> **PAGE EXCERPT**:
══════════

= New England Greyhound Lines =

The New England Greyhound Lines (called also NEGL), an intercity highway-coach carrier, was a Greyhound regional operating company, based in Boston, Massachusetts, USA, from 1937 until 1955, when it became a part of the Eastern Division of The Greyhound Corporation (called also the Eastern Greyhound Lines, the first of four huge new divisions (along with Central, Southern, and Western).

== Origin ==
In 1937 The Greyhound Corporation, the original parent Greyhound firm, formed the New England Greyhound Lines (GL) to take over three routes of the New England Transportation (NET) Company, along with two subsidiaries of the NET Company – the Berkshire Motor Coach Lines and the Victoria Coach Lines, two discount-price carriers which NET had previously bought (not later than 1932) – plus the Quaker Stages and the Old Colony Coach Lines, two independent unrelated firms.

The NET Company was the bus subsidiary of the New York, New Haven, and Hartford (NYNH&H) Railroad, commonly known as the New Haven Railroad.

The railway firm bought a one-half interest in the New England GL.

== Eastern GL of New York ==
Already, however, Greyhound had made its first presence in New England in 1930, by forming the Eastern GL (EGL) of New York [as a subsidiary of the undenominated main Eastern GL, which had come into existence in the previous year as a holding company (rather than an operating company), to own a number of Greyhound subsidiaries (both existing ones and future ones) to the east of Chicago (in Illinois) – other than the Pennsylvania GL, in which the Pennsylvania Railroad soon bought a large but minority interest].

══════════

> **DATASET RECORDS**:

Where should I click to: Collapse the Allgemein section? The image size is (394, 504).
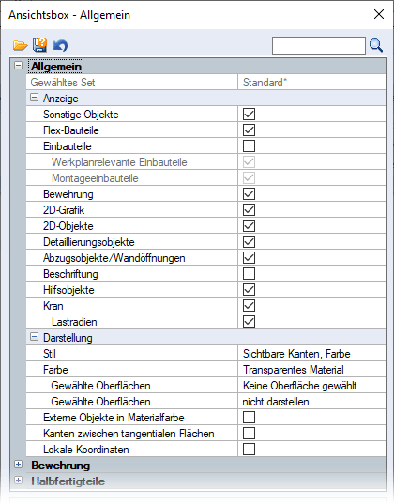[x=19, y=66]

══════════

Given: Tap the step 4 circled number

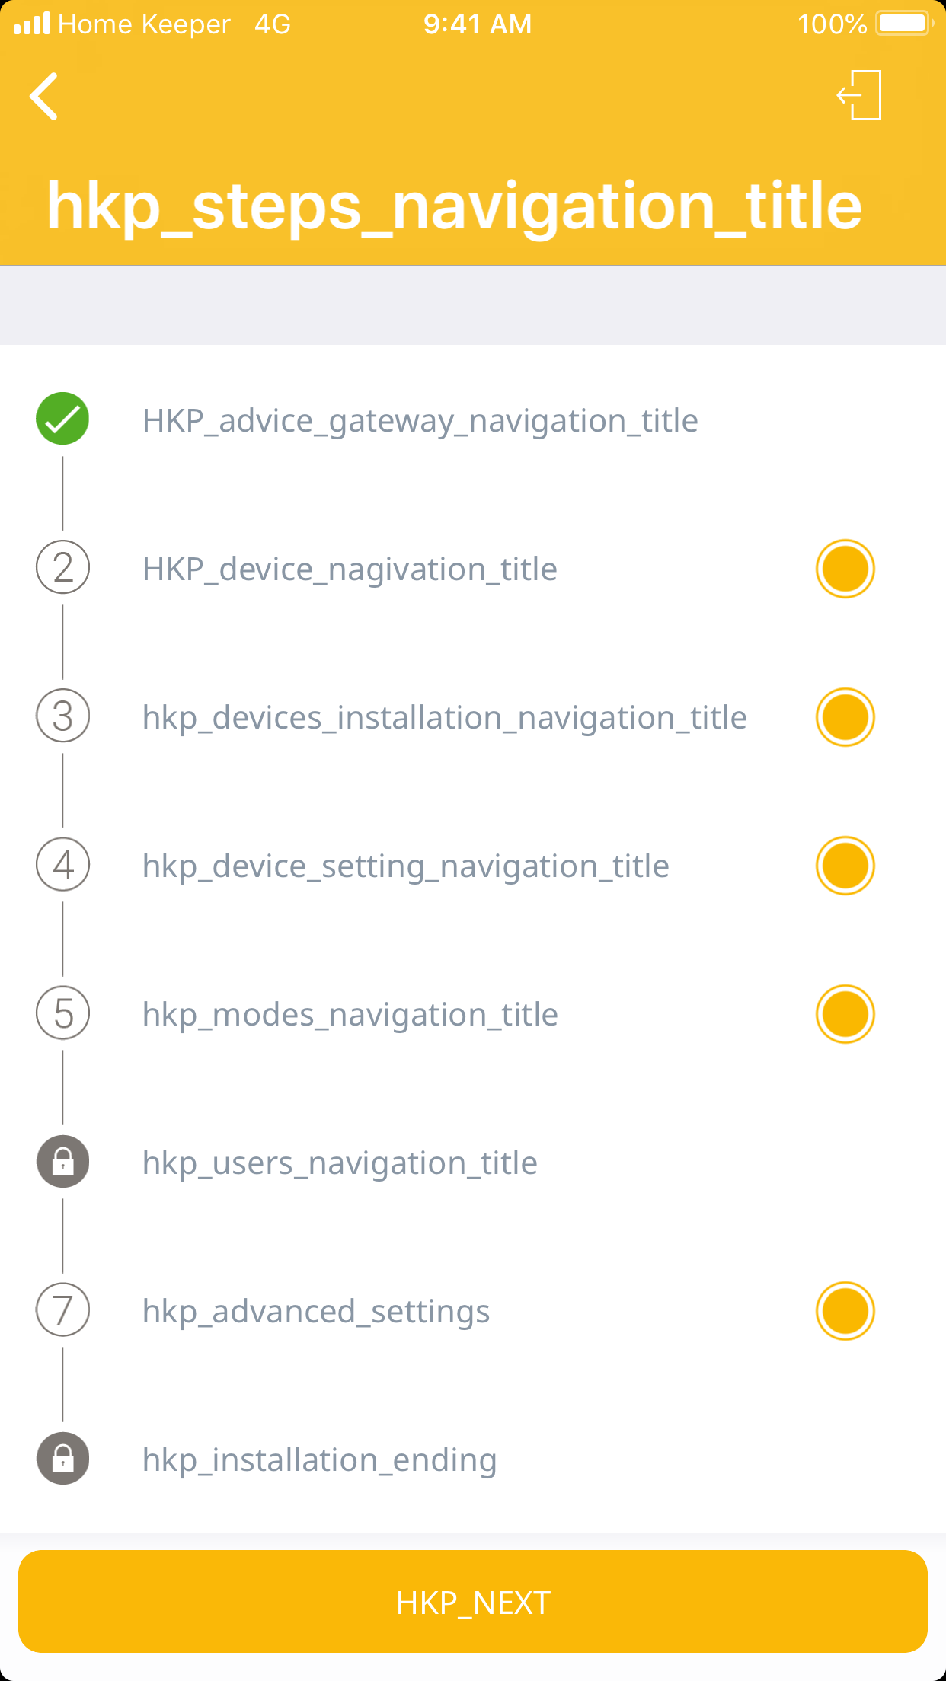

══════════

> **WHAT NEEDS TO BE DONE**:
Using the New England Greyhound Lines article, explain in one to three sentences why The Greyhound Corporation formed the New England Greyhound Lines in 1937. The listing has no connection to the New England Greyhound Lines article.

> **WRITTEN RESPONSE**:
Greyhound formed it to take over three routes of the New England Transportation Company. It also took over two NET subsidiaries, the Berkshire Motor Coach Lines and the Victoria Coach Lines, plus two unrelated independent firms, the Quaker Stages and the Old Colony Coach Lines.